Task to complete:
Word for word, restate each entry that appears below.

Study material:

>>>

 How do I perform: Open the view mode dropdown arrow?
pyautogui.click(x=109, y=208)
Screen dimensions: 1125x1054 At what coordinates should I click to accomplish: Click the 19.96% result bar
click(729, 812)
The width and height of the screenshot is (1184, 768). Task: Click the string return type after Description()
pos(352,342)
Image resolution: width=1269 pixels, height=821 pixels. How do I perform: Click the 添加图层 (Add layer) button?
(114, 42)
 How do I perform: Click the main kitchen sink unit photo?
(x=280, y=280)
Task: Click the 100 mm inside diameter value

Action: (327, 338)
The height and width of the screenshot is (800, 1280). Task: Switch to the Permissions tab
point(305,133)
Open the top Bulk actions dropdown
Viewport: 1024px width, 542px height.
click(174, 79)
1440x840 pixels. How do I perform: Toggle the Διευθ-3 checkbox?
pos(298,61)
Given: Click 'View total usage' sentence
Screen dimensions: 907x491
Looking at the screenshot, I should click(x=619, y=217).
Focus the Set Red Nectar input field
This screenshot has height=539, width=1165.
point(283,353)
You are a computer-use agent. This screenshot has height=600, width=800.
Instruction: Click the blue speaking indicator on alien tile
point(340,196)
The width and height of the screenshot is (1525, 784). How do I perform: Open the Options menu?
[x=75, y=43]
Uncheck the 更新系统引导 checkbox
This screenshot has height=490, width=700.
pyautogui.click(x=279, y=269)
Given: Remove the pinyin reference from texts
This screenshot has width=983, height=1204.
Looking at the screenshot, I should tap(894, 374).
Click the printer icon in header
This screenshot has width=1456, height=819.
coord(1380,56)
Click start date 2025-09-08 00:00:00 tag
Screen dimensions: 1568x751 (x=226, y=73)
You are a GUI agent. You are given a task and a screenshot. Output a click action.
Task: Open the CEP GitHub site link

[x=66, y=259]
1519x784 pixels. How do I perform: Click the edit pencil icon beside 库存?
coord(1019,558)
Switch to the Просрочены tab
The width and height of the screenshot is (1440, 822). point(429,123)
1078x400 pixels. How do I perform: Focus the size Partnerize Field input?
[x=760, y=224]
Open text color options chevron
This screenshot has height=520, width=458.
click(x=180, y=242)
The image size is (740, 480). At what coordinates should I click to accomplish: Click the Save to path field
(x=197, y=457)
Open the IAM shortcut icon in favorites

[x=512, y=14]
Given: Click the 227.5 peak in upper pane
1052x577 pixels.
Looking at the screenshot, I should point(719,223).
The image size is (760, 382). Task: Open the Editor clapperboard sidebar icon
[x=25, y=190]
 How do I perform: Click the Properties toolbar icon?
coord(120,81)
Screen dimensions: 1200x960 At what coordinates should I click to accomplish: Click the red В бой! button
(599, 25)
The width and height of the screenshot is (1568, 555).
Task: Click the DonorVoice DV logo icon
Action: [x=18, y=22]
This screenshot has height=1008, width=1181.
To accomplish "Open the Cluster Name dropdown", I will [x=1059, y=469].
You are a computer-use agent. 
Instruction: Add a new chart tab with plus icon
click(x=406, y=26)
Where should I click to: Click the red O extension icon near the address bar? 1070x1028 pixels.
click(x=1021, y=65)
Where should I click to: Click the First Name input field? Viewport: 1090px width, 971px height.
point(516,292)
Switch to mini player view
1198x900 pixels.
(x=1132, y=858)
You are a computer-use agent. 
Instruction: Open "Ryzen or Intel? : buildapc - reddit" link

<<<

Reply:
 How do I perform: Open the view mode dropdown arrow?
pyautogui.click(x=109, y=208)
Screen dimensions: 1125x1054 At what coordinates should I click to accomplish: Click the 19.96% result bar
click(729, 812)
The width and height of the screenshot is (1184, 768). Task: Click the string return type after Description()
pos(352,342)
Image resolution: width=1269 pixels, height=821 pixels. How do I perform: Click the 添加图层 (Add layer) button?
(114, 42)
 How do I perform: Click the main kitchen sink unit photo?
(x=280, y=280)
Task: Click the 100 mm inside diameter value

Action: (327, 338)
The height and width of the screenshot is (800, 1280). Task: Switch to the Permissions tab
point(305,133)
Open the top Bulk actions dropdown
Viewport: 1024px width, 542px height.
click(174, 79)
1440x840 pixels. How do I perform: Toggle the Διευθ-3 checkbox?
pos(298,61)
Given: Click 'View total usage' sentence
Screen dimensions: 907x491
Looking at the screenshot, I should click(x=619, y=217).
Focus the Set Red Nectar input field
This screenshot has height=539, width=1165.
point(283,353)
You are a computer-use agent. This screenshot has height=600, width=800.
Instruction: Click the blue speaking indicator on alien tile
point(340,196)
The width and height of the screenshot is (1525, 784). How do I perform: Open the Options menu?
[x=75, y=43]
Uncheck the 更新系统引导 checkbox
This screenshot has height=490, width=700.
pyautogui.click(x=279, y=269)
Given: Remove the pinyin reference from texts
This screenshot has width=983, height=1204.
Looking at the screenshot, I should tap(894, 374).
Click the printer icon in header
This screenshot has width=1456, height=819.
coord(1380,56)
Click start date 2025-09-08 00:00:00 tag
Screen dimensions: 1568x751 (x=226, y=73)
You are a GUI agent. You are given a task and a screenshot. Output a click action.
Task: Open the CEP GitHub site link

[x=66, y=259]
1519x784 pixels. How do I perform: Click the edit pencil icon beside 库存?
coord(1019,558)
Switch to the Просрочены tab
The width and height of the screenshot is (1440, 822). point(429,123)
1078x400 pixels. How do I perform: Focus the size Partnerize Field input?
[x=760, y=224]
Open text color options chevron
This screenshot has height=520, width=458.
click(x=180, y=242)
The image size is (740, 480). At what coordinates should I click to accomplish: Click the Save to path field
(x=197, y=457)
Open the IAM shortcut icon in favorites

[x=512, y=14]
Given: Click the 227.5 peak in upper pane
1052x577 pixels.
Looking at the screenshot, I should point(719,223).
The image size is (760, 382). Task: Open the Editor clapperboard sidebar icon
[x=25, y=190]
 How do I perform: Click the Properties toolbar icon?
coord(120,81)
Screen dimensions: 1200x960 At what coordinates should I click to accomplish: Click the red В бой! button
(599, 25)
The width and height of the screenshot is (1568, 555).
Task: Click the DonorVoice DV logo icon
Action: [x=18, y=22]
This screenshot has height=1008, width=1181.
To accomplish "Open the Cluster Name dropdown", I will [x=1059, y=469].
You are a computer-use agent. 
Instruction: Add a new chart tab with plus icon
click(x=406, y=26)
Where should I click to: Click the red O extension icon near the address bar? 1070x1028 pixels.
click(x=1021, y=65)
Where should I click to: Click the First Name input field? Viewport: 1090px width, 971px height.
point(516,292)
Switch to mini player view
1198x900 pixels.
(x=1132, y=858)
You are a computer-use agent. 
Instruction: Open "Ryzen or Intel? : buildapc - reddit" link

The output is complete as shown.